Small Cells and Health - L2
What are small cells?
What is the output power of a small cell?
What research has been undertaken?
Are there safety limits for radio waves - do small cells comply?
What about potential implications for children?
Small cells are physically small radio base stations that complement the macro network to improve coverage, add capacity, and support new services and user experiences. There are various types of small cell, with varying range, power level and form factor.
The smallest units are for indoor residential use with a similar power to a Wi-Fi modem and are sometimes referred to as femtocells. The largest units are for urban or rural outdoors and typically consist of a small equipment cabinet and small antennas. They are often located on existing facilities like street lights, power utility poles and buildings.

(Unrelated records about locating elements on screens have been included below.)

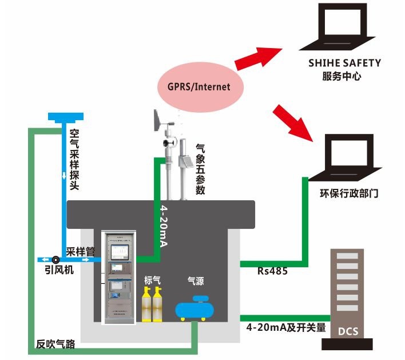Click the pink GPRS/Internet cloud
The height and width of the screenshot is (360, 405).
198,87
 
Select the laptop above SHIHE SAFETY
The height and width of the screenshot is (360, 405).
342,26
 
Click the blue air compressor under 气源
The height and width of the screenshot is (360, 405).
196,308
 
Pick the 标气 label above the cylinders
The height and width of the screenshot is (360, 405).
152,280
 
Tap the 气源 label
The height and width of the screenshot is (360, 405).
196,280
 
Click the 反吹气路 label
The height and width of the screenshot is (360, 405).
55,345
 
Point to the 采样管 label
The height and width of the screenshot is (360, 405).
80,251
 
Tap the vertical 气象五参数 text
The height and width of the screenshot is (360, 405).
200,169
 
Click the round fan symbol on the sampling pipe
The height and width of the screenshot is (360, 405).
55,259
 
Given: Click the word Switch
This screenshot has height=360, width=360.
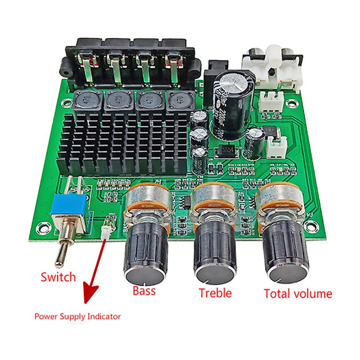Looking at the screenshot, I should click(58, 277).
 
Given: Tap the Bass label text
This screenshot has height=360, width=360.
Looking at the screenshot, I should click(144, 290).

Residential indoor small cell - often refered to as a femotcell
Small cells, have a low output power. Typically less than 1 watt for residential home indoor units and typically up to 40 watts for urban and rural applications. The power level of a small cell will vary depending on the use case.
Small cells points emit very low levels of radio waves (also known as radiofrequency (RF) electromagnetic fields) when being used. The safety of radio waves has been extensively studied for more than 50 years.
Numerous independent scientific expert panels, health agencies and standard-setting organisations around the world regularly review this large and growing body of research. These organisations have all reached the same general scientific conclusion: that there are no established health effects from exposure to radio waves below the limits applicable to wireless communications systems.
Are there safety limits for exposure to radio waves and do small cells/access points comply with these?
Yes. Small cells must comply with the same safety limits that are applied to other wireless devices. These safety limits have been established by the International Commission on Non-Ionizing Radiation Protection (ICNIRP). They have been endorsed by the World Health Organization (WHO) and widely adopted by the EU and governments around the world.
The health and safety of children is important to all of us. Substantial safety margins are incorporated in the standards with which small cells and other radio and wireless products must comply. These safety margins provide protection for everyone, including children.